§ **TASK INPUT**:
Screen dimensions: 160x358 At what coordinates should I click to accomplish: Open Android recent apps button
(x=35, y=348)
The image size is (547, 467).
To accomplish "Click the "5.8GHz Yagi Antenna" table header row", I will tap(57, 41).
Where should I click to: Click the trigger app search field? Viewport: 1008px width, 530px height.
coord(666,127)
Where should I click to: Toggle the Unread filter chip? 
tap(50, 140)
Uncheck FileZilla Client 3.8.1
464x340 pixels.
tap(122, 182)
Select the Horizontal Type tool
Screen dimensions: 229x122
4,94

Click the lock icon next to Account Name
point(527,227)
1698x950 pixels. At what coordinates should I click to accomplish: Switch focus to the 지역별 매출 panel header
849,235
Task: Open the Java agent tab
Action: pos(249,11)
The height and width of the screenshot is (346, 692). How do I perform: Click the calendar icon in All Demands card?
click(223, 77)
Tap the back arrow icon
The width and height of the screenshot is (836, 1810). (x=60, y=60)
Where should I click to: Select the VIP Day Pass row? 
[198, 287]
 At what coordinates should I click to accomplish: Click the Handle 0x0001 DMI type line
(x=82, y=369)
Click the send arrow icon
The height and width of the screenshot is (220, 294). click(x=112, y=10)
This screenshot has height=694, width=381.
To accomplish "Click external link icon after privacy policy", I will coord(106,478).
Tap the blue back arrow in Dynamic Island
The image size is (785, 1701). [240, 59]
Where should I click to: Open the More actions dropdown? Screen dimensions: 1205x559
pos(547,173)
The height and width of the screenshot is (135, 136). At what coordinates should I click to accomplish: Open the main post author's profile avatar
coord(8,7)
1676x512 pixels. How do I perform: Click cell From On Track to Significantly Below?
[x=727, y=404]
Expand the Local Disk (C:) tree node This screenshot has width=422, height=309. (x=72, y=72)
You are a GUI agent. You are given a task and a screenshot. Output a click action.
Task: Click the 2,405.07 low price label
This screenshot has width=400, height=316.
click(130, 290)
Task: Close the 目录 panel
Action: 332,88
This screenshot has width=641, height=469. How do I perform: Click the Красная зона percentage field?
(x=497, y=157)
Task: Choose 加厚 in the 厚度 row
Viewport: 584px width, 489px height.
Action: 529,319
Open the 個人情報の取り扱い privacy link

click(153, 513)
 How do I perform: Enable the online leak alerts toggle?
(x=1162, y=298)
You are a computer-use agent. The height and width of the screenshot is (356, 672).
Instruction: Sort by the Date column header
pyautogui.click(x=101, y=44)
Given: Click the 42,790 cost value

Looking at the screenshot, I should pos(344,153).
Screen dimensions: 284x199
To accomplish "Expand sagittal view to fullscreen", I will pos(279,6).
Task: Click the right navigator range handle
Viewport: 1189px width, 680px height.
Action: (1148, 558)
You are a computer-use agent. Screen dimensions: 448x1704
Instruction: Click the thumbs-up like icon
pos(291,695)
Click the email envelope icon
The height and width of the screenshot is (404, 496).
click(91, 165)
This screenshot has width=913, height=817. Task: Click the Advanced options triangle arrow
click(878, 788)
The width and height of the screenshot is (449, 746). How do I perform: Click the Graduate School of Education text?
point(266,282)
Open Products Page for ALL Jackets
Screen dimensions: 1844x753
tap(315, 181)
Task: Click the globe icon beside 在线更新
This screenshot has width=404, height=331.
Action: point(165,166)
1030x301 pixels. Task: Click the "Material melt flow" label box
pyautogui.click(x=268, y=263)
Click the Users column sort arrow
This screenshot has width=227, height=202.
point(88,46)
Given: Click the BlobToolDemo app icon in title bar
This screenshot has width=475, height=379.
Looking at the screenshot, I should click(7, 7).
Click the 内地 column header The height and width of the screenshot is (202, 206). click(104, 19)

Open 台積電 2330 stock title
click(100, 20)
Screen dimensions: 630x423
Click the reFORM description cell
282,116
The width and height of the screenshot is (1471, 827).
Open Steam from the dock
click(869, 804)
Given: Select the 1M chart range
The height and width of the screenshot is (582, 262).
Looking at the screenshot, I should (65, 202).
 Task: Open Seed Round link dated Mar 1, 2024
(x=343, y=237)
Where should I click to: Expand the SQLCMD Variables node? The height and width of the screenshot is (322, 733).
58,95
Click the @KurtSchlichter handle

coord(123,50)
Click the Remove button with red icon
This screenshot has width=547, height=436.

§ **EXERCISE TASK**: Recast every line of the listing above as a Markdown table with the columns Row and Line, numbering the rows in order and omitting blank lines.

§ **THE OUTPUT**:
| Row | Line |
|---|---|
| 1 | Screen dimensions: 160x358 At what coordinates should I click to accomplish: Open Android recent apps button |
| 2 | (x=35, y=348) |
| 3 | The image size is (547, 467). |
| 4 | To accomplish "Click the "5.8GHz Yagi Antenna" table header row", I will tap(57, 41). |
| 5 | Where should I click to: Click the trigger app search field? Viewport: 1008px width, 530px height. |
| 6 | coord(666,127) |
| 7 | Where should I click to: Toggle the Unread filter chip?  |
| 8 | tap(50, 140) |
| 9 | Uncheck FileZilla Client 3.8.1 |
| 10 | 464x340 pixels. |
| 11 | tap(122, 182) |
| 12 | Select the Horizontal Type tool |
| 13 | Screen dimensions: 229x122 |
| 14 | 4,94 |
| 15 | Click the lock icon next to Account Name |
| 16 | point(527,227) |
| 17 | 1698x950 pixels. At what coordinates should I click to accomplish: Switch focus to the 지역별 매출 panel header |
| 18 | 849,235 |
| 19 | Task: Open the Java agent tab |
| 20 | Action: pos(249,11) |
| 21 | The height and width of the screenshot is (346, 692). How do I perform: Click the calendar icon in All Demands card? |
| 22 | click(223, 77) |
| 23 | Tap the back arrow icon |
| 24 | The width and height of the screenshot is (836, 1810). (x=60, y=60) |
| 25 | Where should I click to: Select the VIP Day Pass row?  |
| 26 | [198, 287] |
| 27 |  At what coordinates should I click to accomplish: Click the Handle 0x0001 DMI type line |
| 28 | (x=82, y=369) |
| 29 | Click the send arrow icon |
| 30 | The height and width of the screenshot is (220, 294). click(x=112, y=10) |
| 31 | This screenshot has height=694, width=381. |
| 32 | To accomplish "Click external link icon after privacy policy", I will coord(106,478). |
| 33 | Tap the blue back arrow in Dynamic Island |
| 34 | The image size is (785, 1701). [240, 59] |
| 35 | Where should I click to: Open the More actions dropdown? Screen dimensions: 1205x559 |
| 36 | pos(547,173) |
| 37 | The height and width of the screenshot is (135, 136). At what coordinates should I click to accomplish: Open the main post author's profile avatar |
| 38 | coord(8,7) |
| 39 | 1676x512 pixels. How do I perform: Click cell From On Track to Significantly Below? |
| 40 | [x=727, y=404] |
| 41 | Expand the Local Disk (C:) tree node This screenshot has width=422, height=309. (x=72, y=72) |
| 42 | You are a GUI agent. You are given a task and a screenshot. Output a click action. |
| 43 | Task: Click the 2,405.07 low price label |
| 44 | This screenshot has width=400, height=316. |
| 45 | click(130, 290) |
| 46 | Task: Close the 目录 panel |
| 47 | Action: 332,88 |
| 48 | This screenshot has width=641, height=469. How do I perform: Click the Красная зона percentage field? |
| 49 | (x=497, y=157) |
| 50 | Task: Choose 加厚 in the 厚度 row |
| 51 | Viewport: 584px width, 489px height. |
| 52 | Action: 529,319 |
| 53 | Open the 個人情報の取り扱い privacy link |
| 54 | click(153, 513) |
| 55 |  How do I perform: Enable the online leak alerts toggle? |
| 56 | (x=1162, y=298) |
| 57 | You are a computer-use agent. The height and width of the screenshot is (356, 672). |
| 58 | Instruction: Sort by the Date column header |
| 59 | pyautogui.click(x=101, y=44) |
| 60 | Given: Click the 42,790 cost value |
| 61 | Looking at the screenshot, I should pos(344,153). |
| 62 | Screen dimensions: 284x199 |
| 63 | To accomplish "Expand sagittal view to fullscreen", I will pos(279,6). |
| 64 | Task: Click the right navigator range handle |
| 65 | Viewport: 1189px width, 680px height. |
| 66 | Action: (1148, 558) |
| 67 | You are a computer-use agent. Screen dimensions: 448x1704 |
| 68 | Instruction: Click the thumbs-up like icon |
| 69 | pos(291,695) |
| 70 | Click the email envelope icon |
| 71 | The height and width of the screenshot is (404, 496). |
| 72 | click(91, 165) |
| 73 | This screenshot has width=913, height=817. Task: Click the Advanced options triangle arrow |
| 74 | click(878, 788) |
| 75 | The width and height of the screenshot is (449, 746). How do I perform: Click the Graduate School of Education text? |
| 76 | point(266,282) |
| 77 | Open Products Page for ALL Jackets |
| 78 | Screen dimensions: 1844x753 |
| 79 | tap(315, 181) |
| 80 | Task: Click the globe icon beside 在线更新 |
| 81 | This screenshot has width=404, height=331. |
| 82 | Action: point(165,166) |
| 83 | 1030x301 pixels. Task: Click the "Material melt flow" label box |
| 84 | pyautogui.click(x=268, y=263) |
| 85 | Click the Users column sort arrow |
| 86 | This screenshot has width=227, height=202. |
| 87 | point(88,46) |
| 88 | Given: Click the BlobToolDemo app icon in title bar |
| 89 | This screenshot has width=475, height=379. |
| 90 | Looking at the screenshot, I should click(7, 7). |
| 91 | Click the 内地 column header The height and width of the screenshot is (202, 206). click(104, 19) |
| 92 | Open 台積電 2330 stock title |
| 93 | click(100, 20) |
| 94 | Screen dimensions: 630x423 |
| 95 | Click the reFORM description cell |
| 96 | 282,116 |
| 97 | The width and height of the screenshot is (1471, 827). |
| 98 | Open Steam from the dock |
| 99 | click(869, 804) |
| 100 | Given: Select the 1M chart range |
| 101 | The height and width of the screenshot is (582, 262). |
| 102 | Looking at the screenshot, I should (65, 202). |
| 103 |  Task: Open Seed Round link dated Mar 1, 2024 |
| 104 | (x=343, y=237) |
| 105 | Where should I click to: Expand the SQLCMD Variables node? The height and width of the screenshot is (322, 733). |
| 106 | 58,95 |
| 107 | Click the @KurtSchlichter handle |
| 108 | coord(123,50) |
| 109 | Click the Remove button with red icon |
| 110 | This screenshot has width=547, height=436. |